Segment Operating Results
- Owned Sports Properties segment revenue, which includes TKO, was $479.7 million for the quarter, up $77.5 million, or 19.3%, compared to the third quarter of 2022. Growth was primarily driven by higher media rights fees from contractual increases, as well as two additional Fight Nights in the quarter, higher live event revenue, and increases in sponsorships and site fees. Revenue growth was also driven by the acquisition of WWE, which contributed $52 million of revenue for the post-closing period from September 12, 2023 through September 30, 2023. Revenue was partially offset by $33 million included in the same prior year period from Diamond Baseball Holdings, which was sold in September 2022. The segment’s Adjusted EBITDA was $237.4 million, up $41.7 million, or 21.3%, year-over-year.
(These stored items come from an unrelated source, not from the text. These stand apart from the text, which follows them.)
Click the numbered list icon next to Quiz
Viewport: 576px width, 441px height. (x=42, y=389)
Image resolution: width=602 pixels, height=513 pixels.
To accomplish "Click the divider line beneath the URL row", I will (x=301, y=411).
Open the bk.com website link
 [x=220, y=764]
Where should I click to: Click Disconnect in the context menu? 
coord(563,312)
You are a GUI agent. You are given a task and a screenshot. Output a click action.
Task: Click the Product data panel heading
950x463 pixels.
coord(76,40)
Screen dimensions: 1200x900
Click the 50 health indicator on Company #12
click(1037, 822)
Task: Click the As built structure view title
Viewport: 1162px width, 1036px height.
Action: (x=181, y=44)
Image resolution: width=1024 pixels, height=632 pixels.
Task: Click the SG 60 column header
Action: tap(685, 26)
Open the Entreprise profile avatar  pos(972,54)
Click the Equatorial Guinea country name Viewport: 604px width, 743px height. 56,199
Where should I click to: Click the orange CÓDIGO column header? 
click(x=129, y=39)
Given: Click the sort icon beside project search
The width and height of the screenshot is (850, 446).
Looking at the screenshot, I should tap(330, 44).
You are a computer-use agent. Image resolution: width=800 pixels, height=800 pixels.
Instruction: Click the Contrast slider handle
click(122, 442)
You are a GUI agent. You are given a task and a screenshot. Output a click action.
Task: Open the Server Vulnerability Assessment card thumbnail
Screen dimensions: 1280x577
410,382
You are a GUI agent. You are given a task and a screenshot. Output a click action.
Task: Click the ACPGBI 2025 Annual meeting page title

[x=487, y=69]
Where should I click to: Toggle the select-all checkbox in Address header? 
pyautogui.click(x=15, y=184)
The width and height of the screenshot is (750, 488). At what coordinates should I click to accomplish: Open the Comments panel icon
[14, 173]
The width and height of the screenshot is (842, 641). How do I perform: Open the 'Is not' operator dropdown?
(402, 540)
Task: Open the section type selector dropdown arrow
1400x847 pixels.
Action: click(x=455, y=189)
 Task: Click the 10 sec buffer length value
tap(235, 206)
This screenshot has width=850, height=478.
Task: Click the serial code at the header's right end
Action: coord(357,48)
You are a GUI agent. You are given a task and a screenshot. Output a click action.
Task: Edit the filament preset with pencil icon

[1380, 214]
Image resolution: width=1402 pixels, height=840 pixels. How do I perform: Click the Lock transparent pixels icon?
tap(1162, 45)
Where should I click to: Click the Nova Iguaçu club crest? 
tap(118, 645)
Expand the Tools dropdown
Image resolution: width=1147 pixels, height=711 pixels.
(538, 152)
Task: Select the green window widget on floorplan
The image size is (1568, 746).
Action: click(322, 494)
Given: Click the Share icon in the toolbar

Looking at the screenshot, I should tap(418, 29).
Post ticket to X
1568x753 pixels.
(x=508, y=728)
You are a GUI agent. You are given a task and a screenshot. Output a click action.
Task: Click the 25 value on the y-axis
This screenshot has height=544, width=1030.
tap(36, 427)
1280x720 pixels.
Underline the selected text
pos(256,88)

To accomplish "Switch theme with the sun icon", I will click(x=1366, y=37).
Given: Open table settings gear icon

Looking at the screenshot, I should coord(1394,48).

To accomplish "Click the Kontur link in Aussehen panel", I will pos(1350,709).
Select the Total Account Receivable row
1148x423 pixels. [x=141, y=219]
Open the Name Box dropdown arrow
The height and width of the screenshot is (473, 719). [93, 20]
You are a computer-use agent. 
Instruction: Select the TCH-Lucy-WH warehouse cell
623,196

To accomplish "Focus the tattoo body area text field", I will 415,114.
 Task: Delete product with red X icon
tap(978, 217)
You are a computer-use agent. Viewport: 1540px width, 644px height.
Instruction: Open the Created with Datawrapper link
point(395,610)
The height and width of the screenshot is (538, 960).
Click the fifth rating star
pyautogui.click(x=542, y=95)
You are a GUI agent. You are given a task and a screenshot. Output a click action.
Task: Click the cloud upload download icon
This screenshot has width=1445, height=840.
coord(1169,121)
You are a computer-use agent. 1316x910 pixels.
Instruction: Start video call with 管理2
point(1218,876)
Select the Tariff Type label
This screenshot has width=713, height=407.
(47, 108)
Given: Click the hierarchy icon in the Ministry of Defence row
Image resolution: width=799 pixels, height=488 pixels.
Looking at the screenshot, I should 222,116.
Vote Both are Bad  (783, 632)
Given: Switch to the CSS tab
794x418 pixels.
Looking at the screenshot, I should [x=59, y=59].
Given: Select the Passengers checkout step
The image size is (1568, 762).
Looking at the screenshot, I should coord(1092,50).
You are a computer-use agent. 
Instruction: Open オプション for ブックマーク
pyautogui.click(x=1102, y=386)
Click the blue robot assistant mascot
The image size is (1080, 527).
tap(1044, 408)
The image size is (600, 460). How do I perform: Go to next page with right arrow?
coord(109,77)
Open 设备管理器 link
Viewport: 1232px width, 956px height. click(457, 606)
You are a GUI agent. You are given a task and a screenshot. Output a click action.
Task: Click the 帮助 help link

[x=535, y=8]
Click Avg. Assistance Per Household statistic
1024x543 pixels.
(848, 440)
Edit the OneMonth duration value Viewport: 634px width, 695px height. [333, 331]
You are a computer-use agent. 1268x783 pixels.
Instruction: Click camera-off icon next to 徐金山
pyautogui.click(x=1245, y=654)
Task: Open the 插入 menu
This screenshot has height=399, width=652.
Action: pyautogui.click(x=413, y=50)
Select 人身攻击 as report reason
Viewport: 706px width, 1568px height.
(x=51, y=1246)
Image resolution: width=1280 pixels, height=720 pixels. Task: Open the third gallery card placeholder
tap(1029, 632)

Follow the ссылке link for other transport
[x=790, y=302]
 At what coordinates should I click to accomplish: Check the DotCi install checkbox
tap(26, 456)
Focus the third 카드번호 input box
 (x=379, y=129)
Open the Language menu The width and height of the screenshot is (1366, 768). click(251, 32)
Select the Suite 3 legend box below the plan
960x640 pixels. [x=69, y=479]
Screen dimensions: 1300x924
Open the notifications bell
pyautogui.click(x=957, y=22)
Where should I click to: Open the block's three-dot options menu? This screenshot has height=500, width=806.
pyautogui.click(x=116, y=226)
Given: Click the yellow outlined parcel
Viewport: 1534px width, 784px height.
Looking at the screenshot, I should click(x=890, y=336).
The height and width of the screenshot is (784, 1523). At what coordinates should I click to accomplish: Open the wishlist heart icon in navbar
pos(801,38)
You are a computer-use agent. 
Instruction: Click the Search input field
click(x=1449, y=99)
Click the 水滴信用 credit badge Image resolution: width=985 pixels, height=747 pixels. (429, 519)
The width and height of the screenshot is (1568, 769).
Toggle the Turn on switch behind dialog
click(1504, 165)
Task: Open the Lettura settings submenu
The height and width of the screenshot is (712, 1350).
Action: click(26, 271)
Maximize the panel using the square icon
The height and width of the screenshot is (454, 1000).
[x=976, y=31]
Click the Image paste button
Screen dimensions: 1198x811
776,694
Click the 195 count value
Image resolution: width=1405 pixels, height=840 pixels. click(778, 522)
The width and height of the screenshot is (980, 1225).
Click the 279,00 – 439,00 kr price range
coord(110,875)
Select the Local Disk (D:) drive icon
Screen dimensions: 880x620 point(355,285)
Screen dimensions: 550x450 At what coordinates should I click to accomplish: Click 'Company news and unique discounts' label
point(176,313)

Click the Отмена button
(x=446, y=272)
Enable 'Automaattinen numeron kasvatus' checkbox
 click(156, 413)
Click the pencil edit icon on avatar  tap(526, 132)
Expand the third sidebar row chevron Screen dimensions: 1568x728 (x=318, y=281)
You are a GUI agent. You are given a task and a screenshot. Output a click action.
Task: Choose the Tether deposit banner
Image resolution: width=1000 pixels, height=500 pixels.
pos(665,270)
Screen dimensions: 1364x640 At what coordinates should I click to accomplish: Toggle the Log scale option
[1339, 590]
- Events, Experiences & Rights segment revenue was $367.1 million for the quarter, down $27.1 million, or 6.9%, compared to the third quarter of 2022. Segment revenue was impacted by the sale of IMG Academy in June 2023 and partially offset by new contracts in IMG’s media production business, certain biennial and quadrennial events like the Ryder Cup and Rugby World Cup, and live event revenue such as Barrett-Jackson New Orleans, as well as the acquisition of The Armory Show this past July. The segment’s Adjusted EBITDA was $29.8 million for the quarter, down $15.7 million, or 34.4%, compared to the third quarter of 2022.
- Representation segment revenue was $385.6 million for the quarter, down $2.7 million, or 0.7%, compared to the third quarter of 2022. Segment revenue was impacted by the WGA and SAG-AFTRA strikes, partially offset by the music and sports verticals at WME, the delivery of projects in Endeavor’s nonscripted content production business, as well as increases at 160over90, including the acquisition of XYZ, a London-based experiential marketing agency. Adjusted EBITDA was $96.3 million for the quarter, down $36.6 million, or 27.5%, compared to the third quarter of 2022.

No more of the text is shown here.